Ah, you mean in the code? Yes, we will. Also, it appears that we have some packages we'll have to fix.

Stebalien commented 6 years ago

Mmm. 50x faster. Unfortunately, you were right about the transitive dependency issue so I'll have to fix those first.

whyrusleeping commented 6 years ago

I kinda intended it as a feature initially. Makes it so if i import foo that uses bar, I don't have to explicitly import bar to pass a bar.Cat to foo.GetAnimalNoise

Stebalien commented 6 years ago

I get that, but its leaky. Even changing an internal dependency will break something. However, for now, I'll add that back. I still get a nice speedup by memoizing package.json files instead of reparsing them.
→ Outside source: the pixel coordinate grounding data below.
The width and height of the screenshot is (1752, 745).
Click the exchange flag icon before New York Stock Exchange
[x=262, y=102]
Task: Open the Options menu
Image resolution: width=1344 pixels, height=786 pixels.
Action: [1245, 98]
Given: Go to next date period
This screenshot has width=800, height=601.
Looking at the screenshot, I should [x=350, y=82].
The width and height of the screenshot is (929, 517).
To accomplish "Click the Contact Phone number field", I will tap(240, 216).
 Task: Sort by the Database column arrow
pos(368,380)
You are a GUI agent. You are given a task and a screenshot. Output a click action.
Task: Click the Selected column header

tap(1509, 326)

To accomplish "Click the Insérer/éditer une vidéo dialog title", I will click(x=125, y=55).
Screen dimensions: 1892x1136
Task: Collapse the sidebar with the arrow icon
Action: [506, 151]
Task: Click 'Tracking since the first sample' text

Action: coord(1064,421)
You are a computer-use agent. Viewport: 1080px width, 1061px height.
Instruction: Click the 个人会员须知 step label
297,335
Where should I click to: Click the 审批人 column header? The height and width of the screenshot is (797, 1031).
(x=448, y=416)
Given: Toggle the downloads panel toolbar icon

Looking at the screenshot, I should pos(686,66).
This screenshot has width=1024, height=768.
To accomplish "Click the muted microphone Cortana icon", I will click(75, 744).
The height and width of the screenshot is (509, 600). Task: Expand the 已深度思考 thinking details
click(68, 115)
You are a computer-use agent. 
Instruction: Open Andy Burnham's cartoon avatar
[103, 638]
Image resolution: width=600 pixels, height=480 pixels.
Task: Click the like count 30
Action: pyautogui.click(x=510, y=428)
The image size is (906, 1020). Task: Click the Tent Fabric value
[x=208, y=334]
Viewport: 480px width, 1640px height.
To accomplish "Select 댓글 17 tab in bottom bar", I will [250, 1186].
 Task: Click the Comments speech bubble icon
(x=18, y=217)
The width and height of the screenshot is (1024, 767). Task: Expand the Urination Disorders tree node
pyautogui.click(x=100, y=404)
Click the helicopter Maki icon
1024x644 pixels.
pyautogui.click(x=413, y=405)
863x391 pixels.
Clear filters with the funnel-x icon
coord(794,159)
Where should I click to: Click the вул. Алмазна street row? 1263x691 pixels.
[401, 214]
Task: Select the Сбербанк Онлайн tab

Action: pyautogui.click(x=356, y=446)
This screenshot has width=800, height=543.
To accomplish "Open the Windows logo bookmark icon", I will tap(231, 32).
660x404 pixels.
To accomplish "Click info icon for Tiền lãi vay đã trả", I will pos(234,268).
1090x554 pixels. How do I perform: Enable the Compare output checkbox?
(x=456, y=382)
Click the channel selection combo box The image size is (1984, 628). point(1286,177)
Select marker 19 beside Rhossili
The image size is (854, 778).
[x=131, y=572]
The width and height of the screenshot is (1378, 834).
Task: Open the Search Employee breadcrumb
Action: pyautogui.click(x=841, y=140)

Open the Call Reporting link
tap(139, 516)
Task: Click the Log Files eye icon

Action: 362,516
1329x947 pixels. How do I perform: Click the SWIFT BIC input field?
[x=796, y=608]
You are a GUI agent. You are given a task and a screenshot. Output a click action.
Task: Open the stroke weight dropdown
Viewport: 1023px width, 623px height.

Stebalien commented 6 years ago

So, really, finding rewrites recursively wasn't the performance issue. The performance issue was re-traversing parts of the DAG.

@whyrusleeping this should work now.

Stebalien commented 6 years ago

This also appears to reduce a fresh gx install in go-ipfs from a minute to 2 seconds.

whyrusleeping commented 6 years ago

Okay, so we're switching to only rewriting the imports here. That sounds great to me. This whole bit with writing to a buffer multiple times, then writing to a temp file and then moving it over the top of the original seems a bit hectic... but it works, and its fast as hell now. 👍 here

Stebalien commented 6 years ago

This whole bit with writing to a buffer multiple times, then writing to a temp file and then moving it over the top of the original seems a bit hectic...

I really tried to simplify that but the go formatter/parsers just weren't having it. I wish there were a "See this AST I just modified? Fix the positions for me.".